Here are some pictures. 

It comes in a tool roll, again not ideal for a "service" set, but for my max functionality vs size/weight, it's good:











The precision drivers are inside their own little tool roll. It rolls up with the main one but can also be unsnapped form the main roll and be used independently.










The kit has a bunch of driver blades that snap into the handle. Some close ups of the blades. Seem to be formed with incredible accuracy and very crisp laser etching on each blade. Smaller blades "neck down" nicely for reaching recessed screws:



















The large handle is also fantastic. The texture is hard to explain, kind of like it is rubberized, but not spongy. Extremely grippy and comfortable.


----------



## KennyW (Aug 31, 2013)

Part 2, since we're limited to 8 pictures per post. 

Super neat little terminating screwdriver. Shaft is insulated, touch the metal on the end when you are on the terminal and the little light inside lights up if the terminal is hot. 










The precision drivers:










Anyways I know those is not really a "real" set of drivers, but man if their standard screwdrivers are anything like these, then PB swiss make killer screwdrivers. I'm going to buy an insulated set if standard drivers soon. They also make the cool hybrid phillips/slotted drivers that fit specifically into breaker terminals. 

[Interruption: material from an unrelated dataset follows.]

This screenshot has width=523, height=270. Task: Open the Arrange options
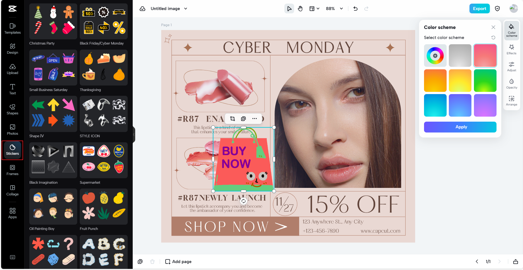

Anyways, these things are awesome. Not terribly cheap, but awesome. :thumbup::thumbup:


----------



## danhasenauer (Jun 10, 2009)

"China has what is basically a Chinese version of Amazon.com"...

Would that be Alibaba?


----------



## mpetro (Jan 6, 2016)

That terminating screwdriver is pretty cool. I'm guessing that fits standard junction block terminals/PLC terminals?


----------



## splatz (May 23, 2015)

NOICE :thumbsup:

Are the straight blades ground down so they are flat rather than wedge shaped at the tip?


----------



## 360max (Jun 10, 2011)

...how does one end up in china doing electric work?


----------



## KennyW (Aug 31, 2013)

danhasenauer said:


> "China has what is basically a Chinese version of Amazon.com"...
> 
> Would that be Alibaba?


Nah, it's scope has increased a bit, but Alibaba is more of a commercial website for Chinese manufacturers selling to Western countries. In China regular consumers use Taobao, it's like a chinese cross between ebay/craigslist/amazon. 



mpetro said:


> That terminating screwdriver is pretty cool. I'm guessing that fits standard junction block terminals/PLC terminals?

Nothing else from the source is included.